▸ **Exercise**: Each line that includes "coordinates" must be copied from the records.

*** Begin section ***

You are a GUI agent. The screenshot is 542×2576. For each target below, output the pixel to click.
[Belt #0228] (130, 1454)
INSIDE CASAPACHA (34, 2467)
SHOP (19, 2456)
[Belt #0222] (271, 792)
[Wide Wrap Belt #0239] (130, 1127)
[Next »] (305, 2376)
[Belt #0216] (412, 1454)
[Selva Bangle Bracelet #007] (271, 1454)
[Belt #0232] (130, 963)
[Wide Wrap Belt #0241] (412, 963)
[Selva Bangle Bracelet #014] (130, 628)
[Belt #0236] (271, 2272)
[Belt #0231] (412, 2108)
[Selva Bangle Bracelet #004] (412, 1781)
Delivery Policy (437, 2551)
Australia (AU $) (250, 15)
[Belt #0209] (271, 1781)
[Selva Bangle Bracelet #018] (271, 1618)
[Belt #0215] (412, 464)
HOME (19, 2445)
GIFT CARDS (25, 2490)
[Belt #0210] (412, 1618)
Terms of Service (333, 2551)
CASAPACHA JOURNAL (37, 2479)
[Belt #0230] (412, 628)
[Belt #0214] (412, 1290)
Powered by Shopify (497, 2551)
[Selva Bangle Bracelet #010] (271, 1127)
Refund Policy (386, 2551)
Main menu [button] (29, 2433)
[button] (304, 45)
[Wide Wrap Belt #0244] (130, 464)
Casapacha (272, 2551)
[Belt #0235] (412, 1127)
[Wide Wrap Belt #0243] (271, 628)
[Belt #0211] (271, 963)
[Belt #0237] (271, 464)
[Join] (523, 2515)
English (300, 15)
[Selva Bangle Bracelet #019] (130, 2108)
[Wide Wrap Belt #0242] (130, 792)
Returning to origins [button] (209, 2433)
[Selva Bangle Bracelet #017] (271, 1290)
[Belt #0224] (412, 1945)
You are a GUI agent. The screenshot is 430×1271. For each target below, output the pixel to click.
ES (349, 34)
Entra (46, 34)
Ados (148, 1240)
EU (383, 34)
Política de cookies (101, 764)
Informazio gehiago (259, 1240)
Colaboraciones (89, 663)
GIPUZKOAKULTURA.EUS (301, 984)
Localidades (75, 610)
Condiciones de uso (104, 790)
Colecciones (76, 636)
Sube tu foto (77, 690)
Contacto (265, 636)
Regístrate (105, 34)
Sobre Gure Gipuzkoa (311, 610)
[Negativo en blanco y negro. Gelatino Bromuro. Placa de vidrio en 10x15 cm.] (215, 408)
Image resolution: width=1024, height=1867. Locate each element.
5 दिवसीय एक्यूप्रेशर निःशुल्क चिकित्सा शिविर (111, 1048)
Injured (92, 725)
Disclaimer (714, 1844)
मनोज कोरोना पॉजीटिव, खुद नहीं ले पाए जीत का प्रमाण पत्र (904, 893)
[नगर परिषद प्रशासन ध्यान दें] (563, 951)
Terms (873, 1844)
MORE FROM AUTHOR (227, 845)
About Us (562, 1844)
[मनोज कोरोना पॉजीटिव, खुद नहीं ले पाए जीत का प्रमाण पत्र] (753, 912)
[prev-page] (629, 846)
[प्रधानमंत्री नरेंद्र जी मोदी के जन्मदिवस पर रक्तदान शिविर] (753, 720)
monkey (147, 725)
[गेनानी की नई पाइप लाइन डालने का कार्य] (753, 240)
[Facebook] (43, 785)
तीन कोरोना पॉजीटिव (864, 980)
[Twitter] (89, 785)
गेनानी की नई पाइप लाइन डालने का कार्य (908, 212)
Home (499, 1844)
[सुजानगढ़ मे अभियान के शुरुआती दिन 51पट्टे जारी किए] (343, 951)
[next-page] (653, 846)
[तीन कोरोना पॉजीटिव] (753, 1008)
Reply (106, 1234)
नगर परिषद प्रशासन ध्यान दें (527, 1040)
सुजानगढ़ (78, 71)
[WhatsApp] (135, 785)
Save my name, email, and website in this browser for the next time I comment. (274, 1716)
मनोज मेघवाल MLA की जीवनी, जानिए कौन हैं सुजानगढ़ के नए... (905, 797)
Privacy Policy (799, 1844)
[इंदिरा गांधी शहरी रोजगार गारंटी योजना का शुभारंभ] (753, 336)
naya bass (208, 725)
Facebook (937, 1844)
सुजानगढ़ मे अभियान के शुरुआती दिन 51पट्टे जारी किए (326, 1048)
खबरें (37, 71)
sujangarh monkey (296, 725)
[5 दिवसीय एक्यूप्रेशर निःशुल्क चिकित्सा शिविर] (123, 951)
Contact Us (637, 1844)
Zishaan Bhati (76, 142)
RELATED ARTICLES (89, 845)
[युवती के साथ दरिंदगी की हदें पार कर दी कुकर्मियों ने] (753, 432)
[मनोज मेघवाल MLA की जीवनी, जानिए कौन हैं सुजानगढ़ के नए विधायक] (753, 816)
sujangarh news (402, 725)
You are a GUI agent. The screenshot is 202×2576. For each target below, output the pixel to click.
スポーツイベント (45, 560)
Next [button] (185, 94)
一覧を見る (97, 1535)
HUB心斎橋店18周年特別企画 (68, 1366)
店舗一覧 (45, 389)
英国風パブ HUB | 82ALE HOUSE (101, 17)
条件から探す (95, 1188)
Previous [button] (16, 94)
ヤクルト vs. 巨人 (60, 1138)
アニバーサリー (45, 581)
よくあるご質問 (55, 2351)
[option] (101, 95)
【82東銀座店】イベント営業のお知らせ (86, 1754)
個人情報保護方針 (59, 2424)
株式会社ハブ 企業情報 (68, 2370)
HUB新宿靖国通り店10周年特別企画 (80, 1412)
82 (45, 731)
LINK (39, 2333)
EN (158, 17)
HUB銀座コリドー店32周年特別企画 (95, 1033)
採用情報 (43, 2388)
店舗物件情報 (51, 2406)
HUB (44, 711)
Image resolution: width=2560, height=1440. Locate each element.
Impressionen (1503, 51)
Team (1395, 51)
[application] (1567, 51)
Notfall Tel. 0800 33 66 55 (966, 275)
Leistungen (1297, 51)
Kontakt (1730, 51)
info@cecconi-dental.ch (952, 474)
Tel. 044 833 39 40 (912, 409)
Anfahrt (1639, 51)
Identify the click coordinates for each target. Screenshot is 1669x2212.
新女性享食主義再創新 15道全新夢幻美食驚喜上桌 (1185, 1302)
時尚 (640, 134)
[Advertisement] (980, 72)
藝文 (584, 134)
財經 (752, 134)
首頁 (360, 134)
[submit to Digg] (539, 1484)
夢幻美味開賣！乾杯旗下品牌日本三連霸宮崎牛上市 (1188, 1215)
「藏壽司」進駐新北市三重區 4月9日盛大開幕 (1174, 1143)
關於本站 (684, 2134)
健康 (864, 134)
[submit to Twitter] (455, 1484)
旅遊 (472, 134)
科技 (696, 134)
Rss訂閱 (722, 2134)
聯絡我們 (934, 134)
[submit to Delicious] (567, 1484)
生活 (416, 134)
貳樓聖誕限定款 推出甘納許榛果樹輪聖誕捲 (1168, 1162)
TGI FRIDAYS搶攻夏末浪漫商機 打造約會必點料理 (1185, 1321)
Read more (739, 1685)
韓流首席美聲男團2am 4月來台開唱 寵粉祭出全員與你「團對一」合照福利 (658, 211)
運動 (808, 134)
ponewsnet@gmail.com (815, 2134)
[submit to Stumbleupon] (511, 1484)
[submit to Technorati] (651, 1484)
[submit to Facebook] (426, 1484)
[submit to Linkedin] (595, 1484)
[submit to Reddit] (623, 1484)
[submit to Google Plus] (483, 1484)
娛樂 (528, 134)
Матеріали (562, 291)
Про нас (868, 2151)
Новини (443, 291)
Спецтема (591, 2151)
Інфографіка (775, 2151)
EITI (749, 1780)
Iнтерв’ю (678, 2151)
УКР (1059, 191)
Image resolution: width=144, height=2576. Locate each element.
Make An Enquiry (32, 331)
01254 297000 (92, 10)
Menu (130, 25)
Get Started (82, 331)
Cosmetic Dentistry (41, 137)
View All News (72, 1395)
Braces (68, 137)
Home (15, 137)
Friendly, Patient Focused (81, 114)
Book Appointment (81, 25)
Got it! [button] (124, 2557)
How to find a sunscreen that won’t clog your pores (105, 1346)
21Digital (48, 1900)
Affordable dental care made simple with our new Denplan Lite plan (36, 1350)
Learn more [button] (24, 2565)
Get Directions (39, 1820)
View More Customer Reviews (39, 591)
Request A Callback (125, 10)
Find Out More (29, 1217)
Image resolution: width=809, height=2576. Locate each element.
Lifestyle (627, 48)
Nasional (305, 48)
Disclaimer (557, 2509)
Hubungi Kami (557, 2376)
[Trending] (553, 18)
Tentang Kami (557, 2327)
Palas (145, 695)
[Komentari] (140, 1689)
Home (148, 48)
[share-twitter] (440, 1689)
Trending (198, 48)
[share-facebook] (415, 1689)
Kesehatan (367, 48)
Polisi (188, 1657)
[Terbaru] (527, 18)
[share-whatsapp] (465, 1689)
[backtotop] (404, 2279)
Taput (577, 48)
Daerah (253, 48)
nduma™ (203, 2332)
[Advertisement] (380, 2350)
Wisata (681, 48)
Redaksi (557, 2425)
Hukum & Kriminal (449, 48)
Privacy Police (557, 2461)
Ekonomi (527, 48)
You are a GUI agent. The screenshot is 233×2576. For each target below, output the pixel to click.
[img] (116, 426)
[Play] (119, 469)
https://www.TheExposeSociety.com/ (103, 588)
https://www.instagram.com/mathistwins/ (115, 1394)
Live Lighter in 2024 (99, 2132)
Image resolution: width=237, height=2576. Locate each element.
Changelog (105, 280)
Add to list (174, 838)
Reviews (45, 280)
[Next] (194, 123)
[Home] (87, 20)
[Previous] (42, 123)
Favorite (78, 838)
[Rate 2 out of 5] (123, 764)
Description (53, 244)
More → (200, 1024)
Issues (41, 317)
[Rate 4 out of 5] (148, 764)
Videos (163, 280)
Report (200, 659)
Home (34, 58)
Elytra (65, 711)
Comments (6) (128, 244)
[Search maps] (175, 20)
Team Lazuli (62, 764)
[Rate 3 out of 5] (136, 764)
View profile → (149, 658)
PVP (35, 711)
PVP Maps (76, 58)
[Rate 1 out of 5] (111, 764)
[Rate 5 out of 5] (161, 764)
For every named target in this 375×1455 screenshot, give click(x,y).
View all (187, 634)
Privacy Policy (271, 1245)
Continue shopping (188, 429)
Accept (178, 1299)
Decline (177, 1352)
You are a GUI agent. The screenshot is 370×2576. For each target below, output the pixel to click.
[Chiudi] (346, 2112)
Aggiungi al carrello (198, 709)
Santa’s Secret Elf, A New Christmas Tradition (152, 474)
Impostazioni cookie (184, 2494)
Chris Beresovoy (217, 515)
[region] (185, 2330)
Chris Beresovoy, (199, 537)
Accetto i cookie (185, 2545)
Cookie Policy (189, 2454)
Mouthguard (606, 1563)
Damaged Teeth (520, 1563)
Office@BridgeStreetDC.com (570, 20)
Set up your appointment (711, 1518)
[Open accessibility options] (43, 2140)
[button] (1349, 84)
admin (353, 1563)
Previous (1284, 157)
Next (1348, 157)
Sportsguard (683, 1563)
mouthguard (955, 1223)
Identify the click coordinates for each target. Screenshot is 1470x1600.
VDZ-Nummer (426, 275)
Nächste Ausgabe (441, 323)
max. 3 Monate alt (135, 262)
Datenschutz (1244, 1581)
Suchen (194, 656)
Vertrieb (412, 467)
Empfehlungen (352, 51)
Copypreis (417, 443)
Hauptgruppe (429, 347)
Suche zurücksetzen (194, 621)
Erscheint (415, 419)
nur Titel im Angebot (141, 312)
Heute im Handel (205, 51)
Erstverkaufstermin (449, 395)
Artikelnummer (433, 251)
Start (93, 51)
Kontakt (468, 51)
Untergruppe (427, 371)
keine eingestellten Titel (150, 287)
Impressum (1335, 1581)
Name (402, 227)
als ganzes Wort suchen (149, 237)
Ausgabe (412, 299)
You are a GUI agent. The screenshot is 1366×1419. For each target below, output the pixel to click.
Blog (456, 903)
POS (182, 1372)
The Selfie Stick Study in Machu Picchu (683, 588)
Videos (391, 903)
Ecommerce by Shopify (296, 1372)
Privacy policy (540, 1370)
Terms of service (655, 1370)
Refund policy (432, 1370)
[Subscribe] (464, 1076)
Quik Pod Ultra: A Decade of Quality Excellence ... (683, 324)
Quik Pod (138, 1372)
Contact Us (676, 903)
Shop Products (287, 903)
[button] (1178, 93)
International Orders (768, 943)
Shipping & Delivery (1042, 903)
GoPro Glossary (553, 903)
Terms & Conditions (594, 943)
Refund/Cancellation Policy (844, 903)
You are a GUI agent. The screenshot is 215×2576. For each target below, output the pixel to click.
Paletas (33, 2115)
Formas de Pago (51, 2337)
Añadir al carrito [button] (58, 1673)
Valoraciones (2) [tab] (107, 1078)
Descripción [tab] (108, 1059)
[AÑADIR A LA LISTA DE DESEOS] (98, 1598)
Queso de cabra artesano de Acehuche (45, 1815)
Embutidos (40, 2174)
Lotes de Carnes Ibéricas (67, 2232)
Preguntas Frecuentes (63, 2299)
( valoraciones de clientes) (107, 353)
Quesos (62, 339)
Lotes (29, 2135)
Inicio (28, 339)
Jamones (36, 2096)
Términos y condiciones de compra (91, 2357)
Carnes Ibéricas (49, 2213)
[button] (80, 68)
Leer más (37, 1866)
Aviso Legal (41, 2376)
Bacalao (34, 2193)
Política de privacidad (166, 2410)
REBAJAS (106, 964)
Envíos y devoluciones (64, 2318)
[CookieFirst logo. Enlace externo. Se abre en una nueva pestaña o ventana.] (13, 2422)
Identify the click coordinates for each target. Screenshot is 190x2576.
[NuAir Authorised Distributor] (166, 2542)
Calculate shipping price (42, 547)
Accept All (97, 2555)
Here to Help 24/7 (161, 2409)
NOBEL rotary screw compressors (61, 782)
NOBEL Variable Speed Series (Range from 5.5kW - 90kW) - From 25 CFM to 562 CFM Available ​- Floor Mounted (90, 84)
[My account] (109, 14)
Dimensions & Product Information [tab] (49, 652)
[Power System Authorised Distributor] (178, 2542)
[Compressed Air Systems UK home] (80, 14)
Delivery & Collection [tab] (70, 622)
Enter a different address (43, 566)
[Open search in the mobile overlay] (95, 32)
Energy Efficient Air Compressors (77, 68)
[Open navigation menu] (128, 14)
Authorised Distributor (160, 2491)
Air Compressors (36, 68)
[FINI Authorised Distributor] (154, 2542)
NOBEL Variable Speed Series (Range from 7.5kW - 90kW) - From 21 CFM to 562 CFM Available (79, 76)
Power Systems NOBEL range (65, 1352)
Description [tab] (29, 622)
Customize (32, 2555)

*** End section ***

▸ **Output of the task**:
Identify the click coordinates for each target. Screenshot is 1669x2212.
Identify the click coordinates for each target. Screenshot is 1470x1600.
Identify the click coordinates for each target. Screenshot is 190x2576.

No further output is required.